Page excerpt:
Initiative takes us two steps back

Seattle Soundings

Last month, a group of private citizens launched a signature drive to get a statewide initiative, I-1077, on the November ballot. By using a new high earners' income tax to finance reductions in property and B&O taxes, I-1077 would take Washington state's staggeringly regressive tax system (by far the worst in the country) and give voters a chance to take a significant step forward in making it a bit fairer.
And last week, new King County Executive Dow Constantine proposed two steps backward.

Bridging the gap
Constantine asked King County Council members last Wednesday to put a half-cent county-wide sales-tax increase on the August ballot, a move that would raise $79 million for the county and local cities in the first year and cost an average household an extra $60 per year. He appears to have the five votes needed to get the measure on the ballot. Constantine also said, at the same meeting, that he wants to put another tax hike on the November ballot: a property tax-hike proposal that would raise money for the first phase of a new county Youth Services Center (the courthouse used for juvenile and abuse/neglect cases).
To be fair, Constantine doesn't have much choice other than to at least ask voters for more money, even though he pledged during his successful campaign last year not to raise taxes during a recession. The economic downturn has so hammered county revenues that King County is expecting a $60 million shortfall on its $630 million general-fund budget this year - and that's after years of draconian cuts have left three-quarters of the county's budget dedicated strictly to public safety. According to Constantine, the choice is now between raising taxes and laying off prosecutors and sheriff deputies.

Extracted material:
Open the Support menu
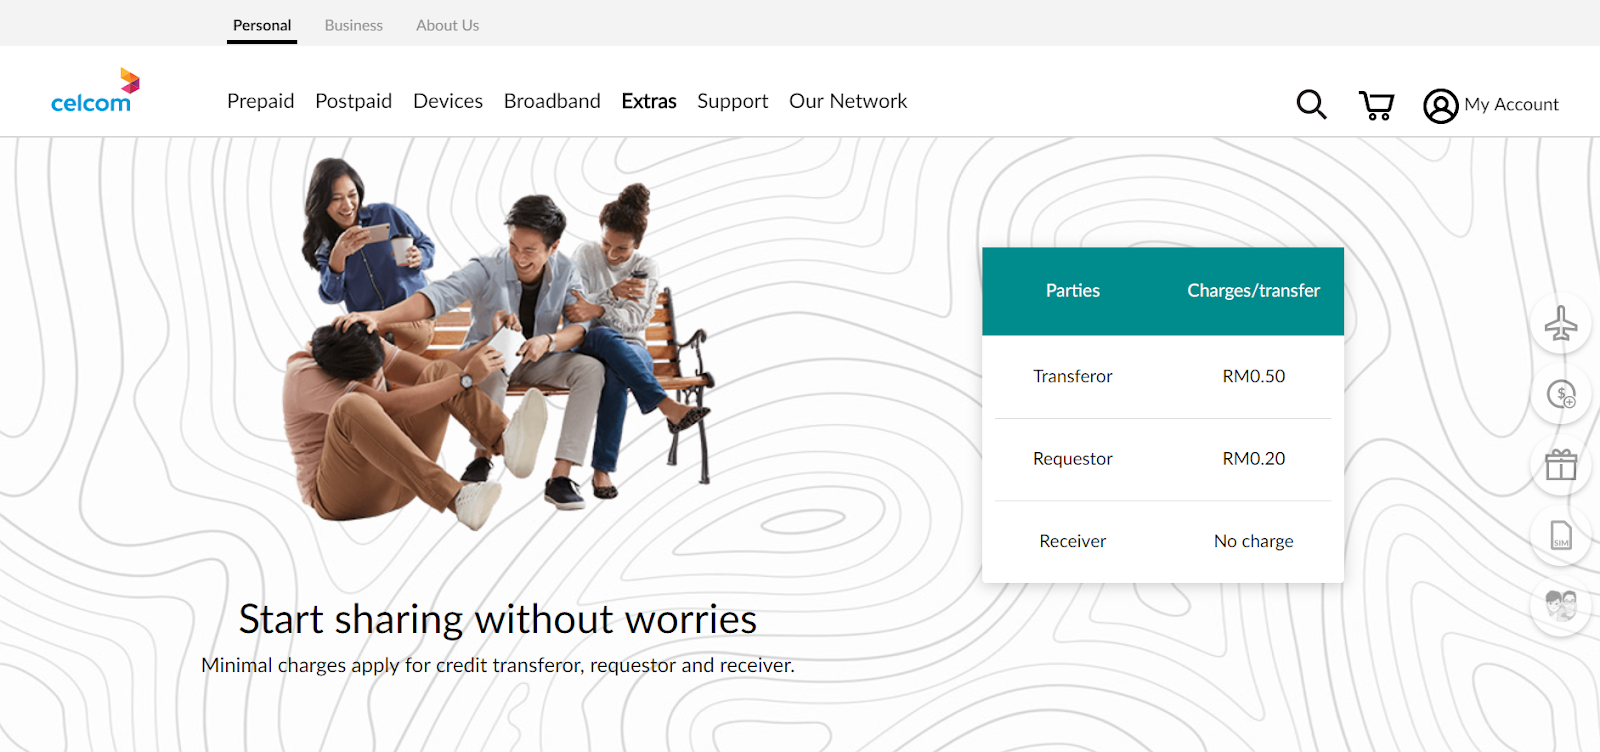Image resolution: width=1600 pixels, height=752 pixels. pyautogui.click(x=733, y=101)
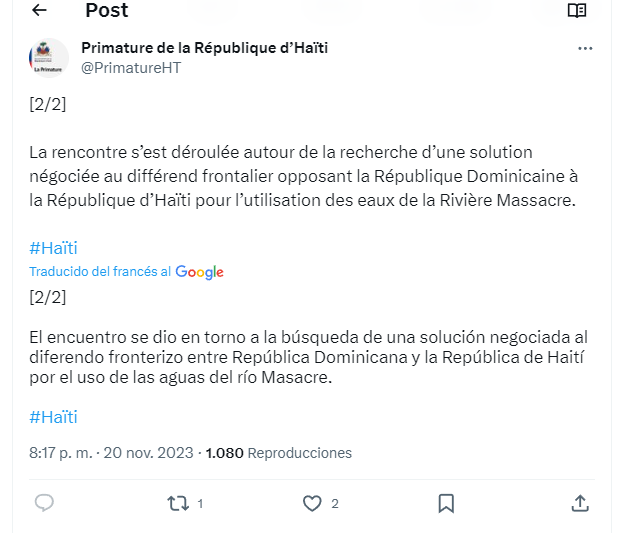Image resolution: width=621 pixels, height=533 pixels.
Task: Like the post with the heart icon
Action: (312, 503)
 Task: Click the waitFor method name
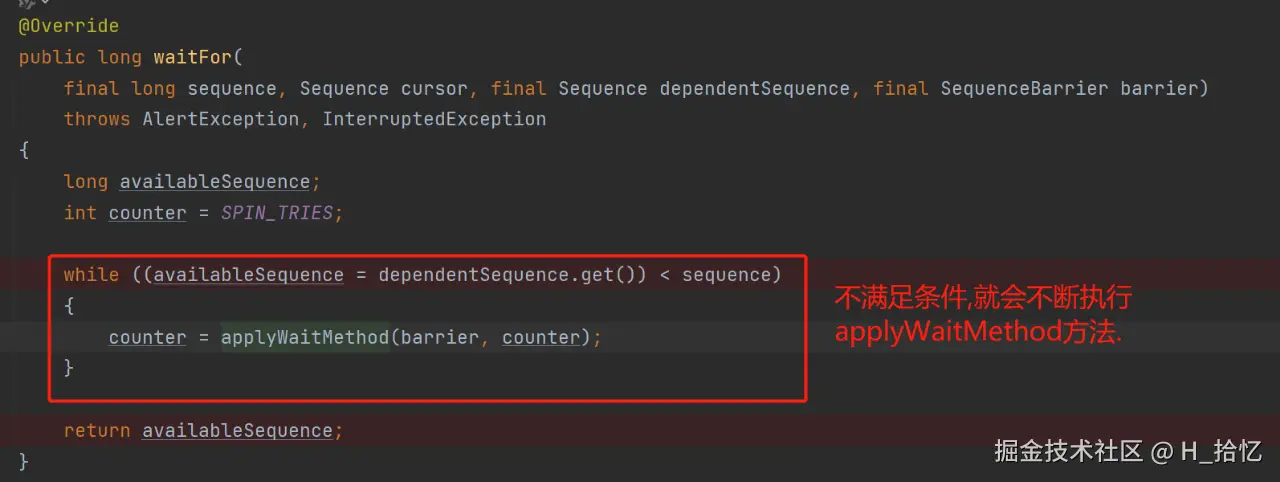(192, 57)
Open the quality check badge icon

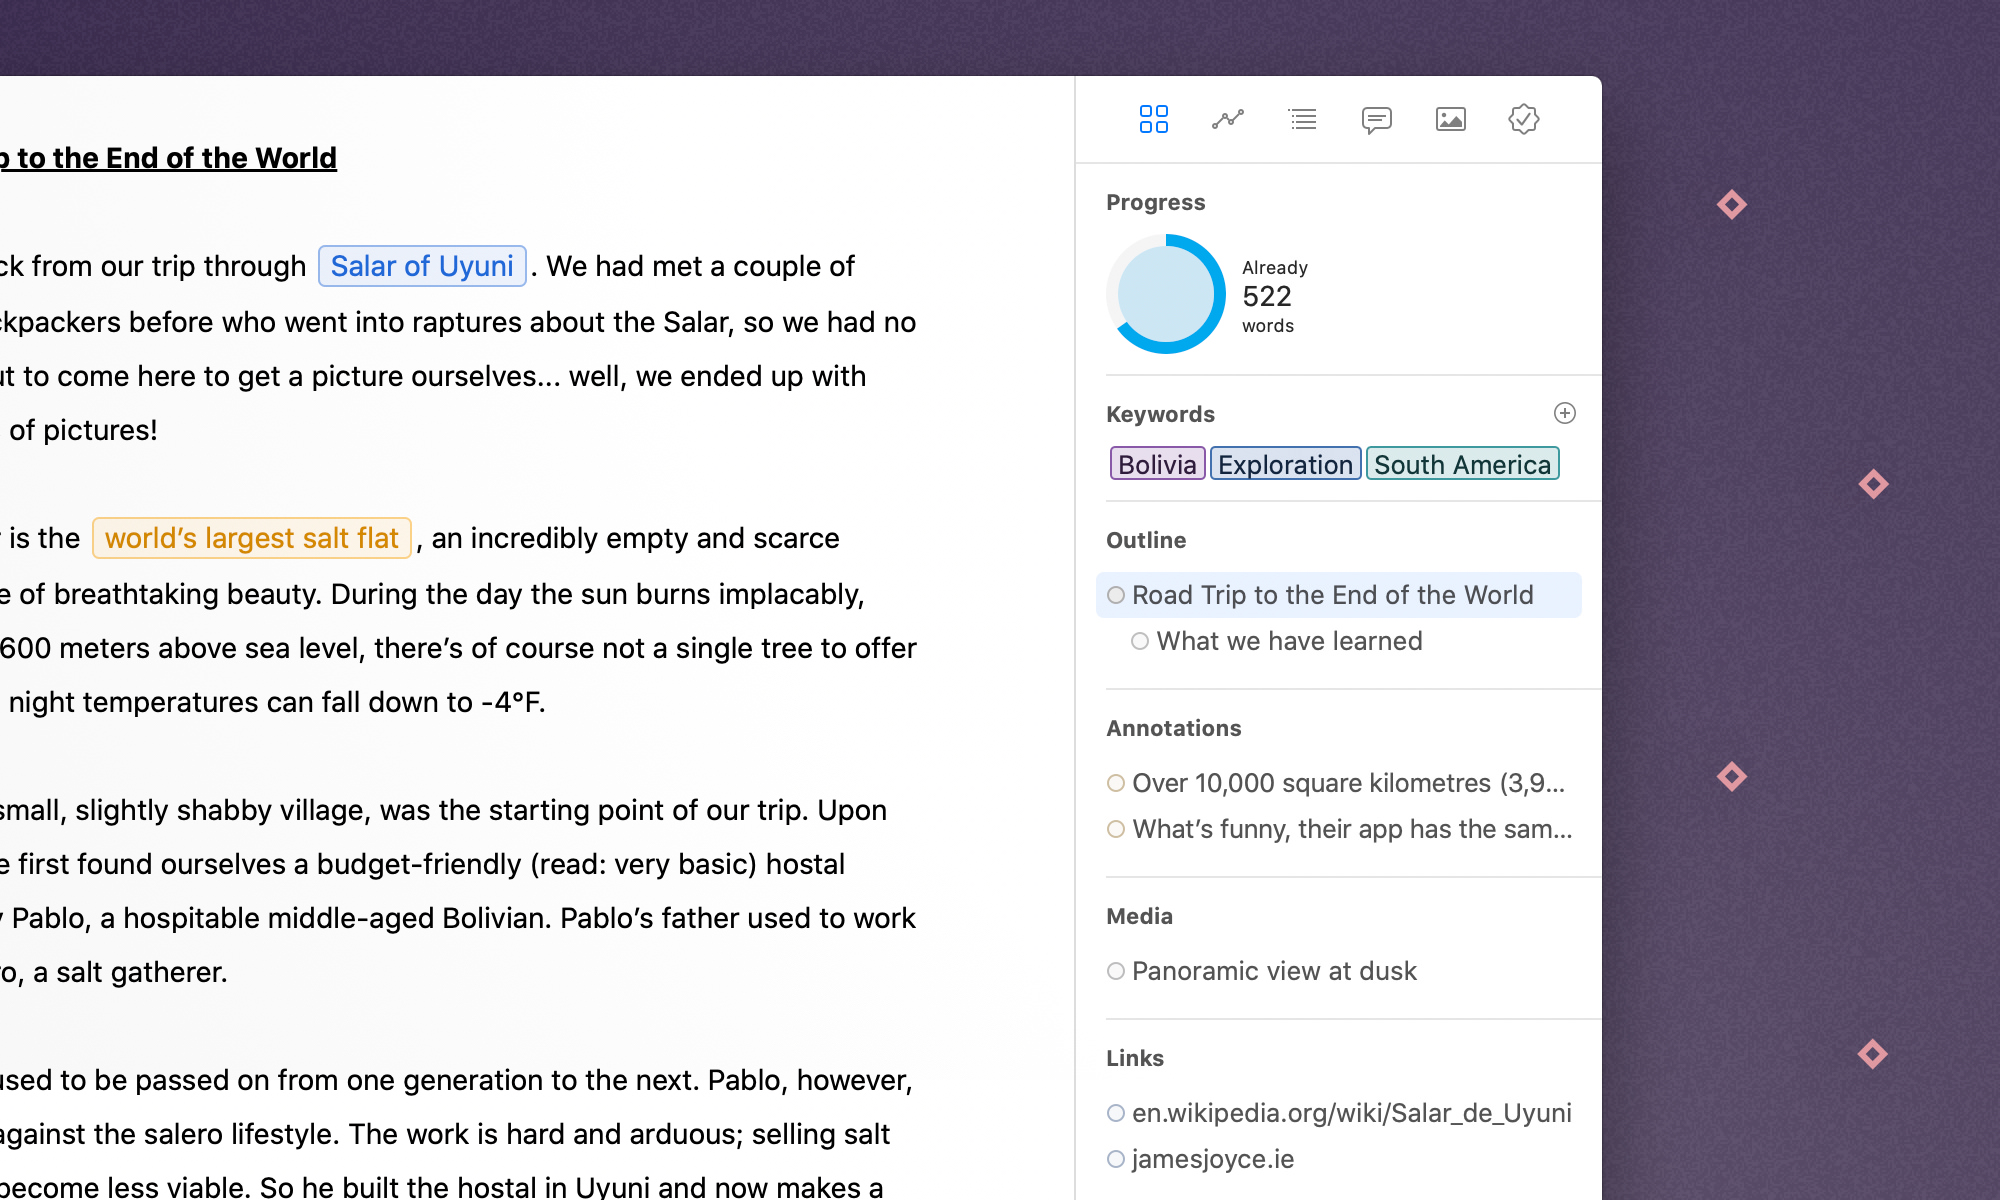(x=1523, y=119)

To-do list:
A. According to the tax column, what shortfall does King County expect on its general-fund budget this year?
B. Which dollar amounts appear in the tax column? List every one.
C. Write out everything in the tax column from "Seattle Soundings" down to "two steps backward.".

Answer set:
A. A $60 million shortfall on its $630 million general-fund budget.

B.
- $79 million
- $60 per year
- $60 million
- $630 million

C.
Seattle Soundings

Last month, a group of private citizens launched a signature drive to get a statewide initiative, I-1077, on the November ballot. By using a new high earners' income tax to finance reductions in property and B&O taxes, I-1077 would take Washington state's staggeringly regressive tax system (by far the worst in the country) and give voters a chance to take a significant step forward in making it a bit fairer.
And last week, new King County Executive Dow Constantine proposed two steps backward.